## [EJERCICIO]
Resume en dos oraciones el texto sobre la recuperación tras una operación de pie.

## [FRAGMENTO DEL TEXTO]
=====

Hace ya una semana que me operaron del pie derecho. El médico me explicó desde un principio que la operación no entrañaría el menor riesgo, que lo peor vendría después, con la extensa rehabilitación. Así ha sido. Así está siendo. Ahora cojeo sin gracia. Utilizo un par de muletas que todavía no domino y el dolor en mi talón es a menudo espeluznante. El hecho de vivir solo hace que tenga que moverme continuamente a por cualquier tontería que haya olvidado en otra habitación, desde la sala a la cocina y desde la cocina a la sala, así todo el santo día. He desertado de mi dormitorio. El sofá es ahora mi actual cama. Paso demasiado tiempo aquí, sentado, recostado, tumbado, hundido en este sofá beige que semeja una barca encallada en mitad de ninguna parte. Mantengo el pie en alto la mayor parte del día, procuro que su movilidad sea nula. No lo consigo. A veces lo muevo, sin darme cuenta, y grito. Siento esos clavos que permanecerán para siempre ahí adentro, anclando no sé que huesos. Temo no volver a caminar con normalidad jamás. Pero me digo que qué más da, que tampoco pensaba ir muy lejos caminando, que no tenía intención de recorrer el camino de Santiago ni de ponerme a hacer senderismo, que lo de caminar es para quien todavía no ha aprendido a cabalgar sobre un sofá salvaje.

=====

## [DATOS PROPORCIONADOS]
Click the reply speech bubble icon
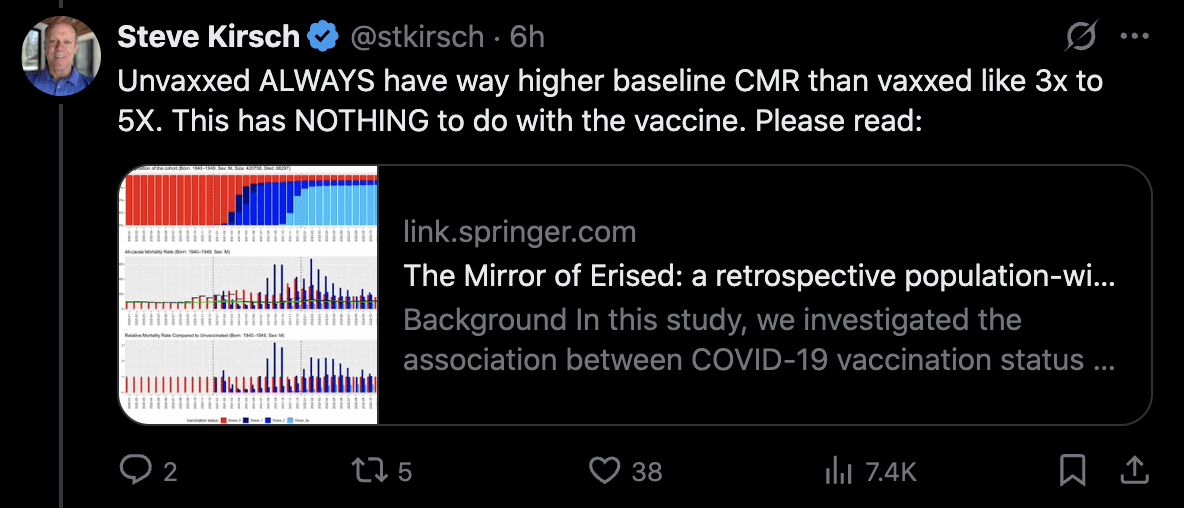The width and height of the screenshot is (1184, 508). (135, 470)
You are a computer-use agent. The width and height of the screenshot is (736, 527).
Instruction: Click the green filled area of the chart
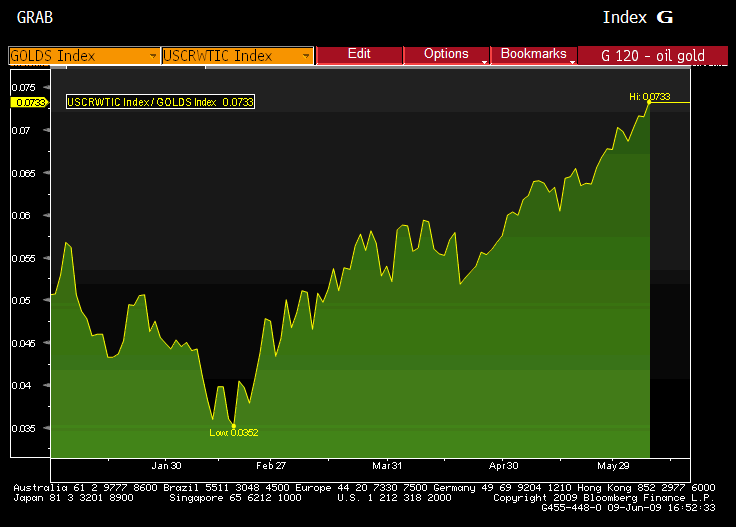point(400,380)
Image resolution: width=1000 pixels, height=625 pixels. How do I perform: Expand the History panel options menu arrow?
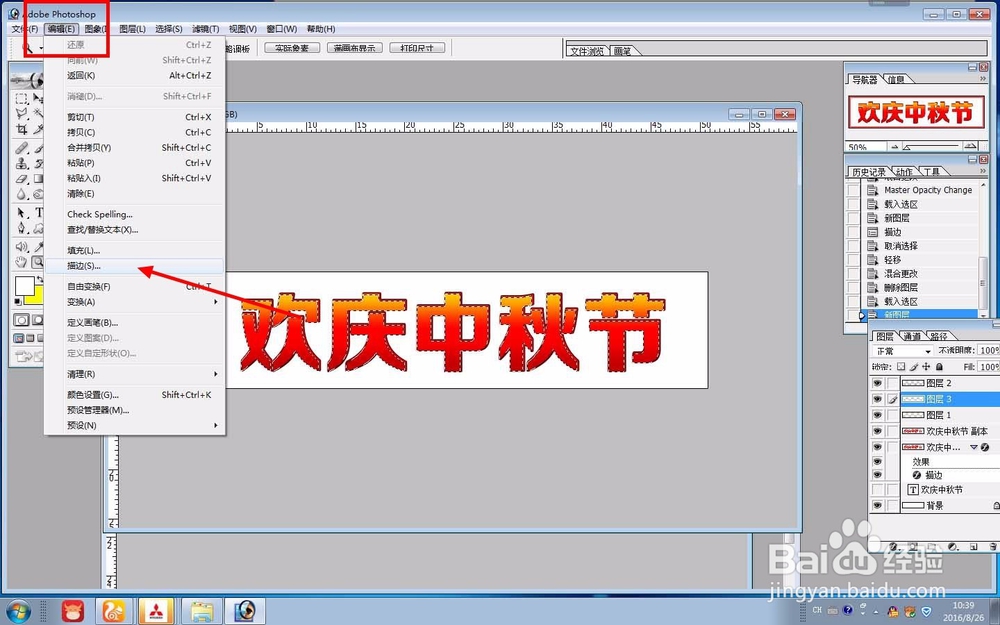coord(983,170)
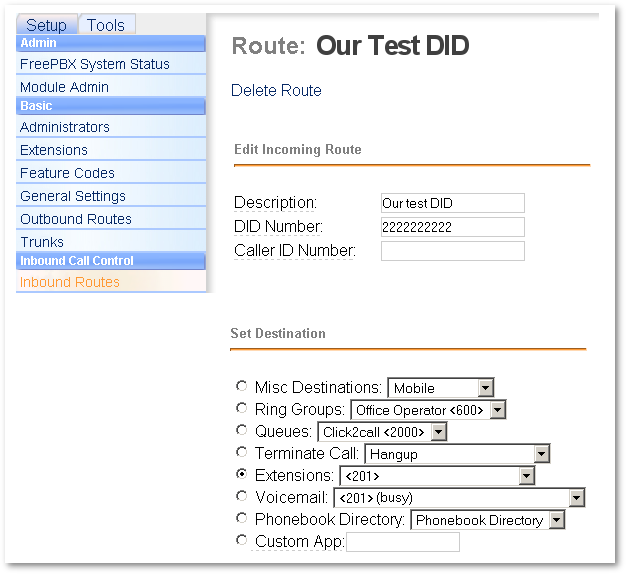Switch to the Tools tab
This screenshot has height=574, width=626.
(x=106, y=25)
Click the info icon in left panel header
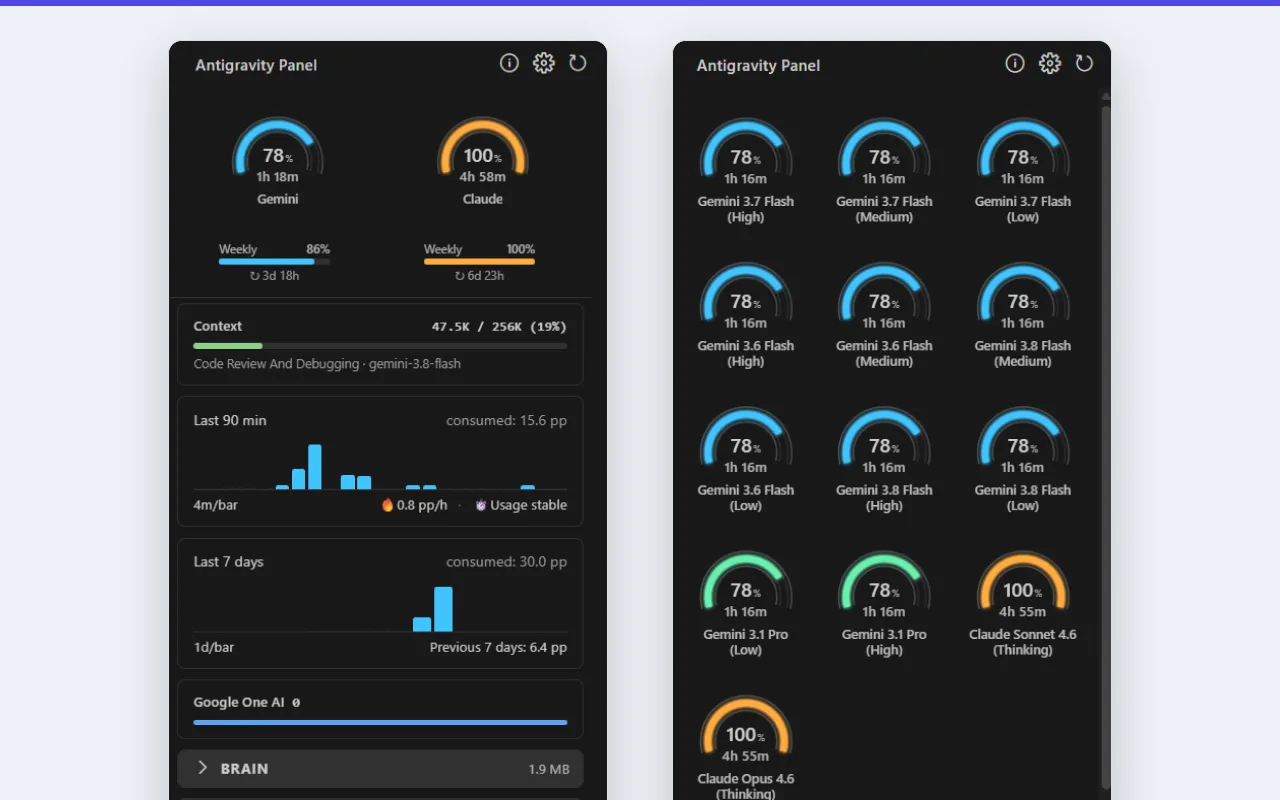This screenshot has height=800, width=1280. click(x=509, y=64)
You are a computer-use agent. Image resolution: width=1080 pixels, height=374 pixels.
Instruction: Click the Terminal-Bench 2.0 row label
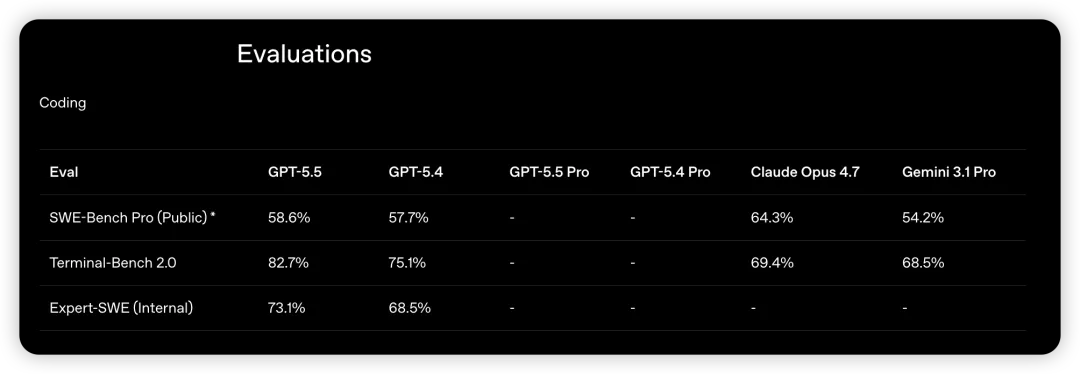point(113,262)

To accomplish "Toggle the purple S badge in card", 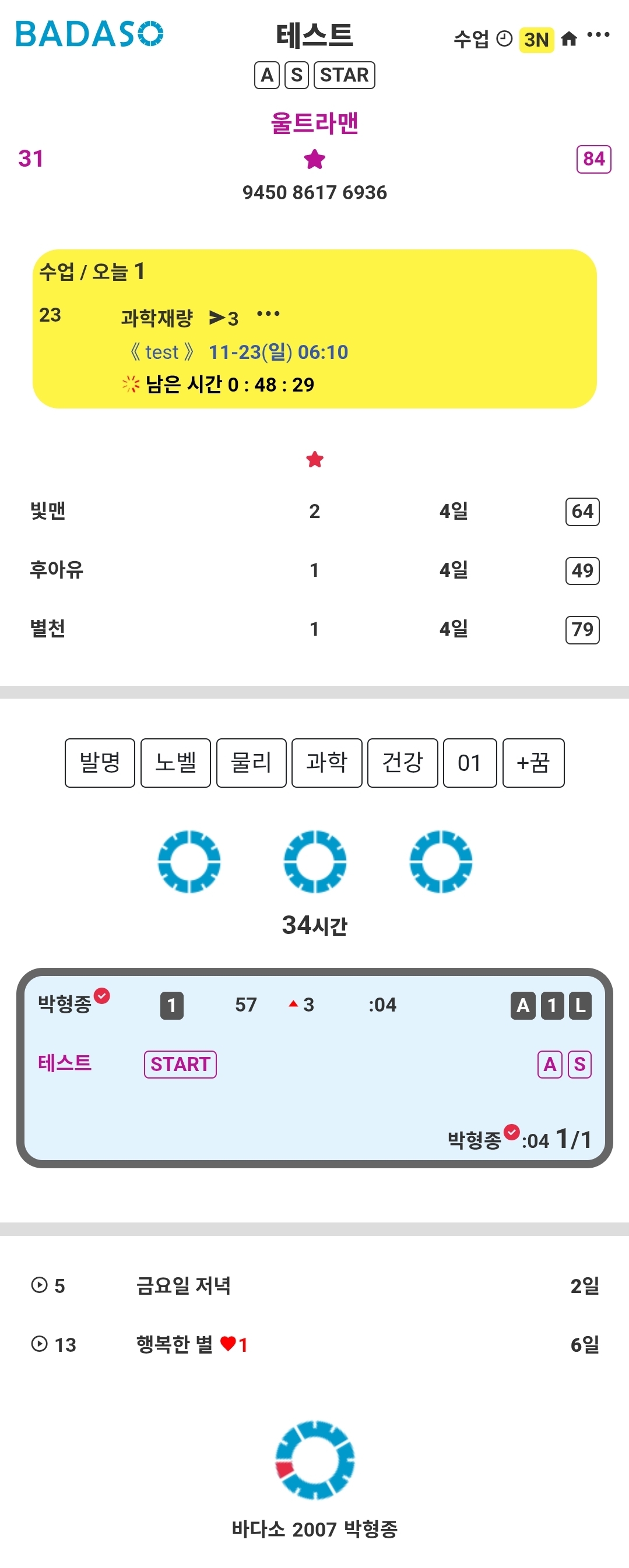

=====

## [PROBLEMA RESUELTO]
Una semana después de la operación de su pie derecho, quien narra cojea con unas muletas que aún no domina y sufre a menudo un dolor espeluznante en el talón. Como vive solo, debe ir continuamente de la sala a la cocina, aunque pasa casi todo el día en el sofá con el pie en alto; teme no volver a caminar con normalidad, pero se dice que tampoco pensaba ir muy lejos caminando.